### OBJETIVO A
Copie sem alterações o trecho do texto sobre foco e transdisciplinaridade entre "Você mesma disse" e "tentar deixar leve.", inclusive.

### TEXTO DE ORIGEM
═══

É uma dicotomia muito antiga, é muito anos 70 essa divisão e eu não quero
dizer também que a gente tem que sempre ouvir o que o nosso corpo está
falando que é o certo. Porque se a gente só ouvir o que o nosso corpo está
falando sempre, vai ter dia que a gente não vai nem levantar da cama porque
tem dia que ele vai falar assim "Fica na cama, pelo amor de deus, tudo que"
"eu não quero que você faça é que você levante para trabalhar,"
"para fazer esporte." Vai ter um dia ou outro que você vai ter que se respeitar,
ser generoso com você, se dar um presente, vai ter um dia ou outro, mas tem
que ter muito cuidado para não usar isso como desculpa, como uma
fraqueza para não seguir em frente. Várias vezes não é isso que vai ser o
certo para acontecer. Você falou também sobre o foco e a gente está
falando sobre um tema muito denso. E eu escolhi começar por esse tema
mais denso na nossa conversa porque seria mais fácil do público, de vocês,
alunos e ouvintes, manterem o foco. Se deixasse mais para o final, talvez já
estivesse de saco cheio ali. A gente tem um tempo limitado mas isso não
quer dizer que a gente tenha que se rotular, sou focado, não sou focado.
Você mesma disse "Eu não tinha foco, eu percebi que não tinha foco." Então,
eu queria deixar um recado aí para vocês pensarem também que foco é
treinável. Então foco é treinável. Dito isso, eu vou tentar fazer mais uma
pergunta só sobre transdisciplinaridade, então atenção, foco, treinem agora
ainda um pouquinho, tentem mastigar essas ideias. Depois a gente vai para
uma parte mais leve, falando um pouquinho da sua história no movimento,
dos nossos movement camps na Tailândia, na nossa prática em casa
também, descobrir se o santo de casa faz milagre ou não. Não sei se a gente
vai entrar nesses temas polêmicos para o casal, vamos tentar deixar leve.
Mas eu queria que você falasse um pouquinho sobre o especialista e o
generalista e aí depois eu posso fazer uma relação com o que você falar
com o especialista e o generalista na prática de movimento, na escola
Pratique Movimento, na nossa perspectiva que a gente ensina aqui.
Muito legal. A gente criou, na verdade o paradigma, esse solo aonde a gente
pisa, aonde a gente constrói as nossas fundações e constrói as casas em
cima é o paradigma, como a gente se relaciona com o mundo, o que a gente
entende por mundo. A gente vem vivendo há séculos dentro de um
paradigma que gerou um fracionamento da gente. A gente entende, a gente
aprende que a gente tem uma mente, que a gente tem um corpo, que a gente
tem emoção e por mais que a gente saiba lá no fundinho que isso é uma
grande mentira, que nada é separado de nada, a gente continua agindo na
vida como se fosse. Então, esse paradigma, cientificista que fracionou e
pegou o todo e dividiu em milhões de pedacinhos para que a gente se
debruçasse infinitamente que tem o seu lugar muito importante, a gente
precisa de pessoas especialistas entrando em algumas áreas e descobrindo,
fazendo coisas importantes. Ela gerou uma incapacidade geral da gente
enquanto humanidade de conseguir dar três passos para trás e voltar a
enxergar o inteiro. O Nicolescu, tem uma parte do livro dele
"Manifesto da Transdisciplinaridade" que eu acho fantástica que fala assim
"A soma dos maiores especialistas não é capaz de gerar nada que não seja"

═══

### OBJETIVO B
Repita fielmente somente as linhas das entradas que vão da que contém "Image resolution: width=800 pixels, height=1405" até a que contém "pyautogui.click(x=877, y=120)", incluindo ambas.

═══

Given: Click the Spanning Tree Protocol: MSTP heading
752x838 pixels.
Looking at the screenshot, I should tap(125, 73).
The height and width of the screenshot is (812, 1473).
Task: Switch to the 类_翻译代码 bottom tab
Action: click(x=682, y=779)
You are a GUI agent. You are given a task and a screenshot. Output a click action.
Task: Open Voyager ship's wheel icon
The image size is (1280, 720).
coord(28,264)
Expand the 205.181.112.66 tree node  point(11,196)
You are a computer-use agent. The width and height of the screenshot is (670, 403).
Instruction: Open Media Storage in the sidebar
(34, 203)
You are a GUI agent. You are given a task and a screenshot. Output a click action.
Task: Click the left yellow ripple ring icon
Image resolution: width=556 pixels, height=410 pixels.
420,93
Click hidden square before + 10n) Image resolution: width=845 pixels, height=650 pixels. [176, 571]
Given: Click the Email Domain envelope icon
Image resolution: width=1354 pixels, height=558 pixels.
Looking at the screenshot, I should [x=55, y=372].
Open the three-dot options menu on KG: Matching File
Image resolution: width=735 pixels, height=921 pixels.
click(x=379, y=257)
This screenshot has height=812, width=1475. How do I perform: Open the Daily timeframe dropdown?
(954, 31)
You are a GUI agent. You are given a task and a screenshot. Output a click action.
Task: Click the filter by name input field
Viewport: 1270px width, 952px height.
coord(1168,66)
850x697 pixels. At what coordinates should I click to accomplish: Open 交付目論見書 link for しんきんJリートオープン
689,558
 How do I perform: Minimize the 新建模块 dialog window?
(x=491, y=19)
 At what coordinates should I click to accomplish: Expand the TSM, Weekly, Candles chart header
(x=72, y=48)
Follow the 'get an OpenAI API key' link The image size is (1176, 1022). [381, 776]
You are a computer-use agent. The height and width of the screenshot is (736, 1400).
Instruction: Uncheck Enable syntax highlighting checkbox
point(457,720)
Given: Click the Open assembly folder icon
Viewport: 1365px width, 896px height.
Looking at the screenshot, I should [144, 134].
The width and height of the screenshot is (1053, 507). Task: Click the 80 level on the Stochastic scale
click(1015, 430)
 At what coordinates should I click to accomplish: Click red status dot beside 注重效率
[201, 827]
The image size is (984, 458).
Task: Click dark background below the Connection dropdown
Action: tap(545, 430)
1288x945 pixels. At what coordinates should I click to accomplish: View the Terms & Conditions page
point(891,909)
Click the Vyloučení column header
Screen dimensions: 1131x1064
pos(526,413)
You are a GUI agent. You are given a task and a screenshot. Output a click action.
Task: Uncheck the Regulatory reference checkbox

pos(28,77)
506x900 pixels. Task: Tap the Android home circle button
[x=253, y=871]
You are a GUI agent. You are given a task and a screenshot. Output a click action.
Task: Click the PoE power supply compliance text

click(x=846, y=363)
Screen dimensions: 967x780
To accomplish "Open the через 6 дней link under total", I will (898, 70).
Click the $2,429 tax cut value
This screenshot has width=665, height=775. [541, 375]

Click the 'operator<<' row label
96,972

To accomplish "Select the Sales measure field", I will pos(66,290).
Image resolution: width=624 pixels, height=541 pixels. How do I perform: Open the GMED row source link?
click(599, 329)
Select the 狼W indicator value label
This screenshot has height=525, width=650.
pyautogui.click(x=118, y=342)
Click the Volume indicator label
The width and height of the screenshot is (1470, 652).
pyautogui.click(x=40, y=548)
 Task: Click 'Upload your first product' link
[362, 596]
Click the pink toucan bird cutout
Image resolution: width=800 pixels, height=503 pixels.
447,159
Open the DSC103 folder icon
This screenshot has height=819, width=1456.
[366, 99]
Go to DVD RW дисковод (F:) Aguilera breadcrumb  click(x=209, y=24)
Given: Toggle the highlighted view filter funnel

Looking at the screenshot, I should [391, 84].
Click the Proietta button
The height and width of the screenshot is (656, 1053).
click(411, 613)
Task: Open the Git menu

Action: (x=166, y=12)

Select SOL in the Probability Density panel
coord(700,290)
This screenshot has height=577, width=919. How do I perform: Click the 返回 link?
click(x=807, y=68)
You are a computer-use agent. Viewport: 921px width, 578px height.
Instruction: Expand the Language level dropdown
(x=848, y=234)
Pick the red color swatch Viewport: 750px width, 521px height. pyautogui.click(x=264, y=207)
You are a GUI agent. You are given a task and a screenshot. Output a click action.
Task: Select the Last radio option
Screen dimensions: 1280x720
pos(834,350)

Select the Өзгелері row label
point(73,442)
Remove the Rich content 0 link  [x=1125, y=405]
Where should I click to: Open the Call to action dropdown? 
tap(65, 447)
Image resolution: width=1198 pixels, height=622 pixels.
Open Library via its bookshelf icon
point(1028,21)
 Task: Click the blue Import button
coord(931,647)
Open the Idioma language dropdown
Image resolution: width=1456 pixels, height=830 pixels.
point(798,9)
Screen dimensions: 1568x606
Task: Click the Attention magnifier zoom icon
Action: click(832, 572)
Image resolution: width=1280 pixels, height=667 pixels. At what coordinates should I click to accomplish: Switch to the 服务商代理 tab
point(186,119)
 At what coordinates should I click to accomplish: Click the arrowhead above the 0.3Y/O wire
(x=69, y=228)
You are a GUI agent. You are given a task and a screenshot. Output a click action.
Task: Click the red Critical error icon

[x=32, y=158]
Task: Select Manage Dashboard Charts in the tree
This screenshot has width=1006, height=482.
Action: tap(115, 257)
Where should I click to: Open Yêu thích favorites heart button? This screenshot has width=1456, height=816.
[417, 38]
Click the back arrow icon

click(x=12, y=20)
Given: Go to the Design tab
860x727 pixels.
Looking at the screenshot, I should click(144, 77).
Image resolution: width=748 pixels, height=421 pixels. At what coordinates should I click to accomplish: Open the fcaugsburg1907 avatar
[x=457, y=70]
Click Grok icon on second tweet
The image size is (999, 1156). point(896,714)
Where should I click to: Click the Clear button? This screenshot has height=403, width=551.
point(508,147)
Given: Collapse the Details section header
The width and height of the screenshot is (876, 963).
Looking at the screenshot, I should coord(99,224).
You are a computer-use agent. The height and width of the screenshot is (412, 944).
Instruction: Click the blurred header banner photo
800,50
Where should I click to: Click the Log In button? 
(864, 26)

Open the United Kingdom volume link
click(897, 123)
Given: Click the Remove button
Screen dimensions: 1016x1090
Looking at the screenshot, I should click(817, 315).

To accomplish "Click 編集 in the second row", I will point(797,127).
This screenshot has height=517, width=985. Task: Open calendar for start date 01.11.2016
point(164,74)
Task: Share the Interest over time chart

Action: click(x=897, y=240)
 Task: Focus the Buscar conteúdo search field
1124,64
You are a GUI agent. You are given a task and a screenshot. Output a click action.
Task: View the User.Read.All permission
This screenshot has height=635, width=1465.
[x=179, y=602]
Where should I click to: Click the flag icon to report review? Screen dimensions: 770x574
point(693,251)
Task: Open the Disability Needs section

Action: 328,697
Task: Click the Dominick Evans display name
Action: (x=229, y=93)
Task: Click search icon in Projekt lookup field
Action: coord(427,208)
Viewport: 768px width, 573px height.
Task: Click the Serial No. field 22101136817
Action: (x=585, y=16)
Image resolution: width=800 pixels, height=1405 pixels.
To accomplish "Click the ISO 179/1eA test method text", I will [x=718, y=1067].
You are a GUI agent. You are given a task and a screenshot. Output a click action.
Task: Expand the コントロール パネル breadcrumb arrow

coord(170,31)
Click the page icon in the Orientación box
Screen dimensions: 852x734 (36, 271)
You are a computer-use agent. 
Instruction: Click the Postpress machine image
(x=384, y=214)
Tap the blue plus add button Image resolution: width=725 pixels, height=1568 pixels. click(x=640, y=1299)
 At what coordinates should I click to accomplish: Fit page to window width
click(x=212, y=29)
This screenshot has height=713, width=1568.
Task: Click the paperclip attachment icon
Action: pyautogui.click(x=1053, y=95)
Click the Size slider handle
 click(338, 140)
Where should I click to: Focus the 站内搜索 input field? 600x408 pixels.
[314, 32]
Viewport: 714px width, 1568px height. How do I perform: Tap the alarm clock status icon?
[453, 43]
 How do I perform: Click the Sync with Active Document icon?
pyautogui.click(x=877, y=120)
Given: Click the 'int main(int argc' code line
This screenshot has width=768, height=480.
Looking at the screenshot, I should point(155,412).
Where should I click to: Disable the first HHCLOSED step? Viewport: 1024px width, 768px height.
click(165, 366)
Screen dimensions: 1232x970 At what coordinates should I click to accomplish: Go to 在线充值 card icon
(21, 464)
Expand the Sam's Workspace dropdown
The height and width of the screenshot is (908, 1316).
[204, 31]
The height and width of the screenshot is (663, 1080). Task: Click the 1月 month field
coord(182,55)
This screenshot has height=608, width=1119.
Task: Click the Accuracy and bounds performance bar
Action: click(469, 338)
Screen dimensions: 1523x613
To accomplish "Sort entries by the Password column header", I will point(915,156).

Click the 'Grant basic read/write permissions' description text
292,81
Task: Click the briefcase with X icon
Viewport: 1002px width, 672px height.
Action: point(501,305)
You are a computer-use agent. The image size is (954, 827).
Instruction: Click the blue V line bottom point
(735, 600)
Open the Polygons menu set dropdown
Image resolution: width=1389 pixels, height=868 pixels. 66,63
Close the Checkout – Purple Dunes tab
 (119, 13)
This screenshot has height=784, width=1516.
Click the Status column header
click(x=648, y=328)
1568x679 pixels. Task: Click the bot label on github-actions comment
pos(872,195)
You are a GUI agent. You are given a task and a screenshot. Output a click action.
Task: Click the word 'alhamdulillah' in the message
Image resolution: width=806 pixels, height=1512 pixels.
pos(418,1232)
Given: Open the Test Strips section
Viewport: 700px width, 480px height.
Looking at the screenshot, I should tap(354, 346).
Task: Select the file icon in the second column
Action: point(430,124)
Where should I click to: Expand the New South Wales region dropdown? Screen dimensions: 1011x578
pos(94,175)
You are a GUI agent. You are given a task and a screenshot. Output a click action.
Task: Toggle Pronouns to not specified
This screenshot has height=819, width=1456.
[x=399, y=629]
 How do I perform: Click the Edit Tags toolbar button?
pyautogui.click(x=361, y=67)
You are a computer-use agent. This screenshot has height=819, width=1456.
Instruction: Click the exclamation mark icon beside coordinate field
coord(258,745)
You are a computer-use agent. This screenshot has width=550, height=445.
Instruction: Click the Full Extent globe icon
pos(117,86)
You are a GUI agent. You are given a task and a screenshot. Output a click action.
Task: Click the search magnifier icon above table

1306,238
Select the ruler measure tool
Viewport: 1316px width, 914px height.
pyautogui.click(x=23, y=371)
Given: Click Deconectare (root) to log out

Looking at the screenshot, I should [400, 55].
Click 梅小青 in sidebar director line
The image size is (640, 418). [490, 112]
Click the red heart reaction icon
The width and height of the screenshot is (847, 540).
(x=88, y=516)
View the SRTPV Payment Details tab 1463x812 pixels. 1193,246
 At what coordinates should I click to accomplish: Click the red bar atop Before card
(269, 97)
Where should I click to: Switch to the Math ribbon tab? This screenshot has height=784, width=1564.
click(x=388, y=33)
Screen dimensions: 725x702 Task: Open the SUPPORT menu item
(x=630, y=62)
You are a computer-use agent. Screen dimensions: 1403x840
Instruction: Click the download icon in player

═══

### RESOLUÇÃO COMENTADA A
Você mesma disse "Eu não tinha foco, eu percebi que não tinha foco." Então,
eu queria deixar um recado aí para vocês pensarem também que foco é
treinável. Então foco é treinável. Dito isso, eu vou tentar fazer mais uma
pergunta só sobre transdisciplinaridade, então atenção, foco, treinem agora
ainda um pouquinho, tentem mastigar essas ideias. Depois a gente vai para
uma parte mais leve, falando um pouquinho da sua história no movimento,
dos nossos movement camps na Tailândia, na nossa prática em casa
também, descobrir se o santo de casa faz milagre ou não. Não sei se a gente
vai entrar nesses temas polêmicos para o casal, vamos tentar deixar leve.

### RESOLUÇÃO COMENTADA B
Image resolution: width=800 pixels, height=1405 pixels.
To accomplish "Click the ISO 179/1eA test method text", I will [x=718, y=1067].
You are a GUI agent. You are given a task and a screenshot. Output a click action.
Task: Expand the コントロール パネル breadcrumb arrow

coord(170,31)
Click the page icon in the Orientación box
Screen dimensions: 852x734 (36, 271)
You are a computer-use agent. 
Instruction: Click the Postpress machine image
(x=384, y=214)
Tap the blue plus add button Image resolution: width=725 pixels, height=1568 pixels. click(x=640, y=1299)
 At what coordinates should I click to accomplish: Fit page to window width
click(x=212, y=29)
This screenshot has height=713, width=1568.
Task: Click the paperclip attachment icon
Action: pyautogui.click(x=1053, y=95)
Click the Size slider handle
 click(338, 140)
Where should I click to: Focus the 站内搜索 input field? 600x408 pixels.
[314, 32]
Viewport: 714px width, 1568px height. How do I perform: Tap the alarm clock status icon?
[453, 43]
 How do I perform: Click the Sync with Active Document icon?
pyautogui.click(x=877, y=120)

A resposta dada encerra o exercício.